I am hoping that since there is only one roo that he won't be pushed to be too much of a bad boy. The rooster(s) that I used to hear crowing close to my house seem to have moved on (one way or another), so he won't hear anyone else crowing. I only hear roosters if I am at the other end of my area walking the dogs.

I just don't think I could make myself eat him, or even feed him to the dogs. I bet BF would eat him though. He does not have the attachment to them that I do by any stretch of the imagination. Talking to you all about this is helping. BF is, as I say, not so sympathetic.

Tiny they are really pretty, aren't they? And of course my boy Reb is the most glorious of the bunch. He is like a parti poodle!


----------



## jenniferandtonks (Nov 17, 2014)

yeah, even with some of the insecurity issues my first rooster developed, i don't think i could knowingly eat him. with age and experience, he seems to be slowly coming back around. one of the biggest things we did wrong with him was making his schedule too predictable. his routine got really mixed up the day mom fell and dislocated her shoulder. it was very traumatic for him when the wrong person came late to do his morning feeding...


----------



## poodlecrazy#1 (Jul 2, 2013)

I have had all sorts if different crowers in the past. I really think it is a very individual thing. I have had some horrid crowers the two worse ones we hatched from eggs, they were Easter Eggers, both turned out to be boys. When they got to crowing age they would literally crow for an hour straight at like 1am! OMG it was so annoying, they got a new home very quickly. The worst temperament wise was my first blue silkie, he would get very territorial and he would chase you around the yard and attack if you let him,he never did it to me because when he tried I would just (don't get mad at me for saying this) kick him, not hard just more like scooping him up with my foot and tossing him away from me. He got the picture after a few times and never did it again. I always said he had little man syndrome since he was a batam. I think Reb will be a very nice rooster as for crowing I have no clue, that is always wait and see thing, (I want to try raising a capon to see if/how that would effect the crowing). The way he was raised and how close they all are with you will definitely help. They really all are so pretty, I think Salome is gorgeous, I love her color and her stature. I really like the heavy breeds. Reb really does bring it all together though. He is just so gorgeous!


----------



## lily cd re (Jul 23, 2012)

Jennifer thanks so much for your comments about routines. Thankfully since I have a different class schedule everyday and also travel a fair bit with Lily on the weekends by accident there isn't too much routine for them. Most days I start their day, but it could be BF who sends them to bed. He also has fed and watered them. Poodlecrazy I totally get the scoop the bird away "punt" and can see how you could do it very gently and send the right message.
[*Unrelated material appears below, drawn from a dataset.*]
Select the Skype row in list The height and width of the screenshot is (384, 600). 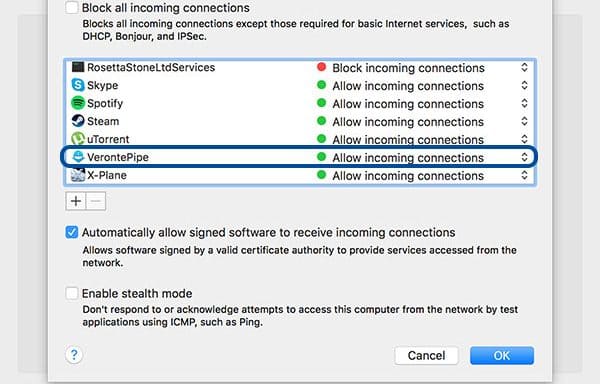point(300,85)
I feel better about all this today. You all have been so nice and supportive. No crowing this morning either, hooray!


----------



## Manxcat (May 6, 2013)

You are going to have to rename that birdie Rebel! 
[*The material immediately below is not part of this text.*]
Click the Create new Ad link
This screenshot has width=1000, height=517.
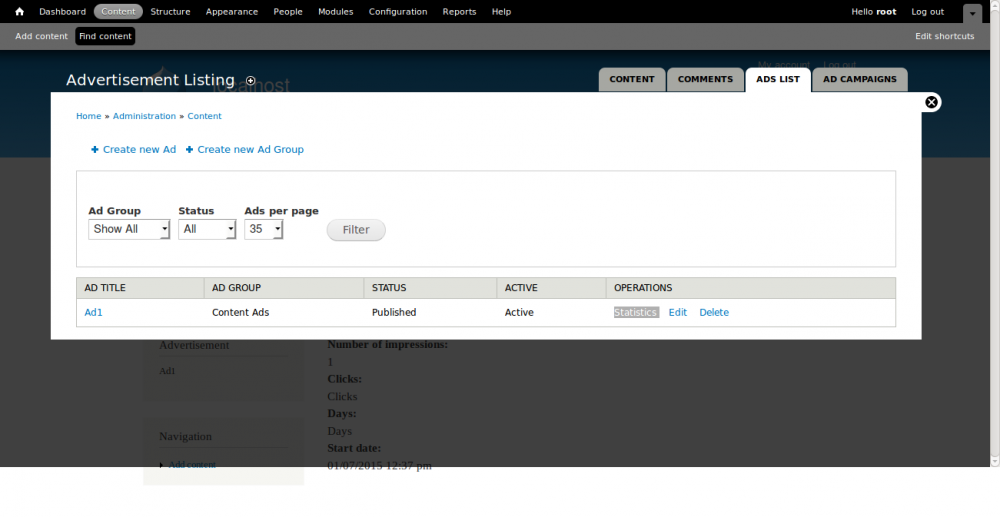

Fingers crossed that he won't cause any problems and have to be relocated. We've got a rooster knocking around the estate somewhere - he doesn't crow that we've heard so maybe Rebel will be a quiet one too.

Mind you, our wild chick hasn't got any girlies round about either so that may be why he's quiet.

We have a lots of wild chickens here as there are no predators apart from cats and looking at this guy I'd bet on him over a cat any day... Spurs, BIG and tough looking!


----------



## lily cd re (Jul 23, 2012)

Manxcat, I've just taken to calling him Reb (but Rebel works too since he is rebelling against have supposed to have been a girl). He is a handsome lad isn't he, although no spurs yet! And still quiet and pleasant.


----------



## Charmed (Aug 4, 2014)

Yup, beautiful roo you have. We used to bring our roo into the garage in a crate every night and take him back out in the morning, so that he wouldn't bother the neighbors. Then, we decided we were being ridiculous as one of the neighbors ran a daycare and her parents dropped kids off starting at 6 AM by sitting in their cars and blowing the car horn. Another neighbor had dogs that were left out 24/7, so we figured we might as well let our banty roo contribute our noise to the rural atmosphere. Since then, cock fighting has become a hot button issue and now roosters are banned, but we have a big enough lot for three roosters and our guy is grandfathered in. Yippee! I could never eat him. He's a scrawny little thing that wouldn't be worth the work of processing. With the kids gone and my own health issues I am not getting any new chickens now. With my luck, though when this guy dies, one of the hens will step up and start crowing. It has happened twice before when we were without a rooster. The crowing hen liked to answer someone's distant peacock... now that's a noisy bird! I have no experience with a rooster collar; I did look into "caponizing" them and "decrowing" but I just couldn't do it. To me, when a rooster crows in the morning he is saying how happy he is to be alive to greet the morning.


----------



## lily cd re (Jul 23, 2012)

Charmed, I am still adjusting to not calling them all ladies and calling him Reb, but have made mindset adjustments about the whole thing. My neighborhood has plenty of barking dogs and guys buzzing around on motorbikes, etc. so unless he is crowing in a way that really draws attention to himself I don't think I will worry about that too much. I will have to pay attention to his behavior towards the girls, dogs and people though. I looked up caponizing last night and read a thread by someone who seems to do it on his kitchen table (not happening here!). If I were ever to go down that road I would have a vet do it.


----------



## Charmed (Aug 4, 2014)

Our current roo is very well behaved and has only mad a run at my adult son... according to my son's unverified story, ha-ha! We have had roosters that went back to the feed store because they were just too rough on the hens. I think if your rooster was going to be like that you would already be seeing signs of it. I used to dremel the spurs down when they got too big, though. There is a way to twist them off with a hot potato, but I was more comfortable with the dremel. Your Reb looks like he is going to be the benevolent guardian type. Have you seen him find a choice tidbit, grab it up and then offer it to a hen?


----------



## lily cd re (Jul 23, 2012)

Aww thanks so much for that view on roos Charmed. Reb seems to be pretty low key with the ladies. He hasn't offered anything special to anyone yet, but Sarah, Rachel and Ruth (the blue ameraucanas) haven't been showing too much in the way of ready to lay behavior either yet. We are having our shortest days of the year too. 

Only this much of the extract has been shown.